Written task: Rewrite every line of the entries below as a numbered list, skipping blank lines and leaving out the pictures.

[Start of Information given]

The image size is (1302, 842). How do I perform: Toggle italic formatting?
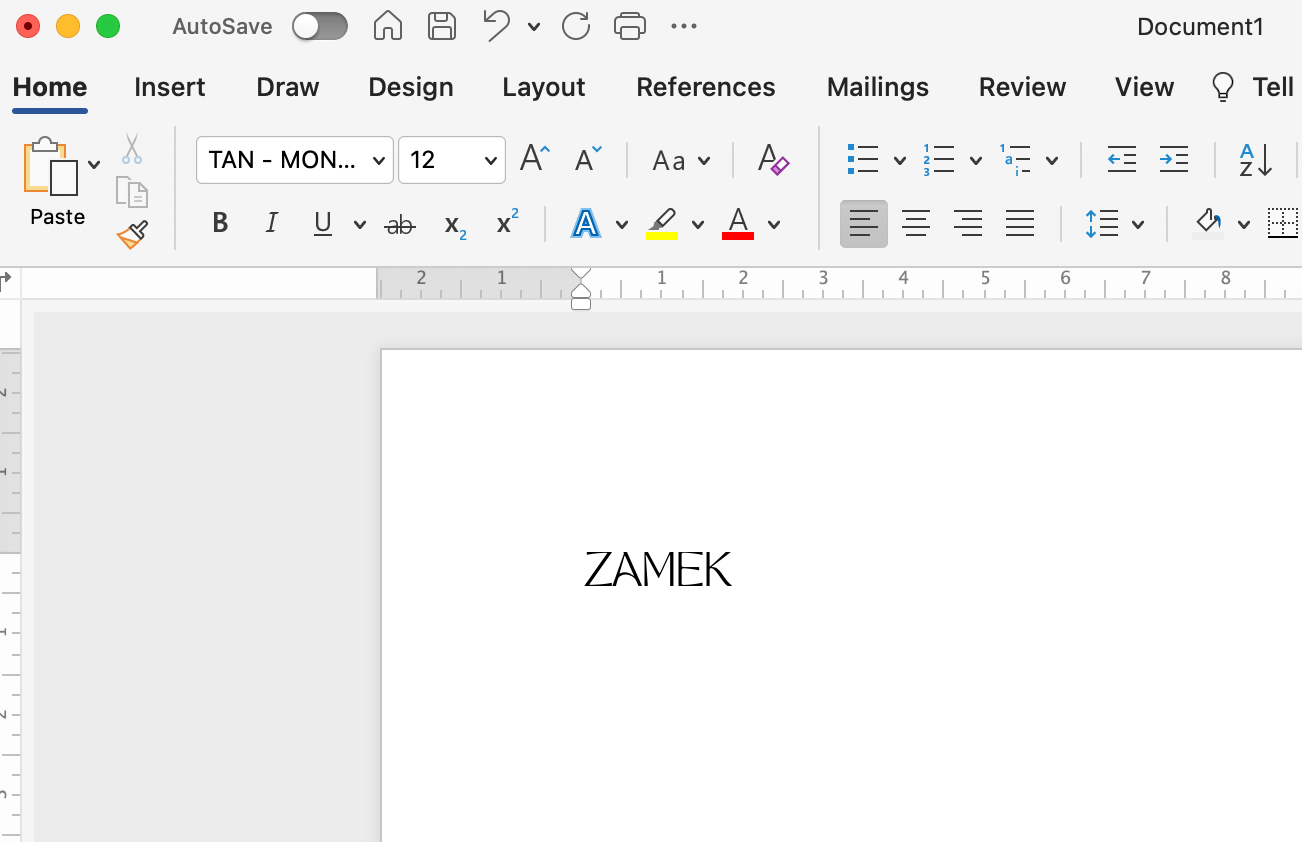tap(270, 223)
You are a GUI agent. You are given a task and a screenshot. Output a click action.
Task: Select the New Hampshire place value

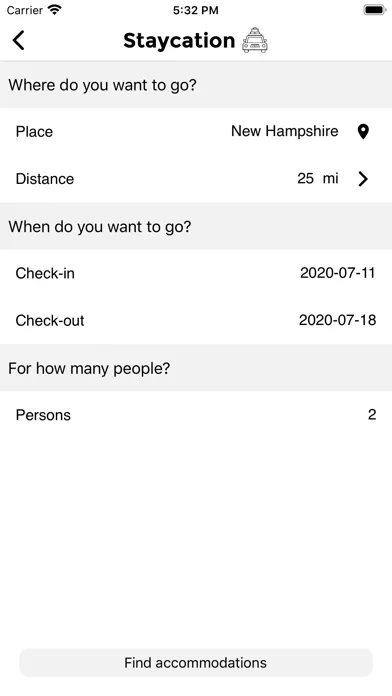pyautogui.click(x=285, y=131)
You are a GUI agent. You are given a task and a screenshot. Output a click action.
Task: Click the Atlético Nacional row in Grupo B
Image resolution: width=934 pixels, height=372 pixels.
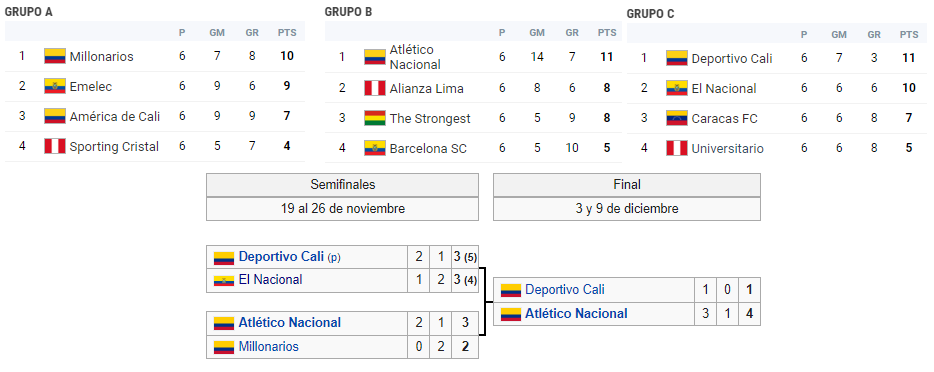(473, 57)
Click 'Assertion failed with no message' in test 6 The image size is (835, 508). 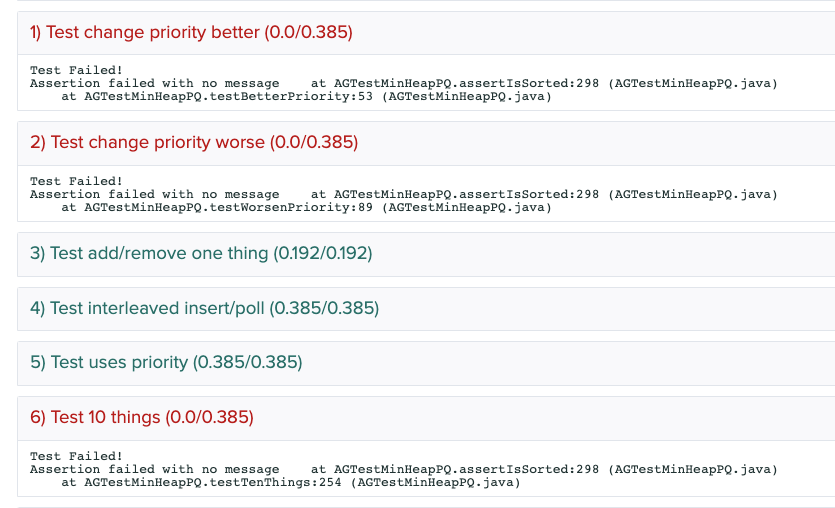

[End of Information given]

Written reply:
1. The image size is (1302, 842). How do I perform: Toggle italic formatting?
2. tap(270, 223)
3. You are a GUI agent. You are given a task and a screenshot. Output a click action.
4. Task: Select the New Hampshire place value
5. pyautogui.click(x=285, y=131)
6. You are a GUI agent. You are given a task and a screenshot. Output a click action.
7. Task: Click the Atlético Nacional row in Grupo B
8. Image resolution: width=934 pixels, height=372 pixels.
9. (473, 57)
10. Click 'Assertion failed with no message' in test 6 The image size is (835, 508). 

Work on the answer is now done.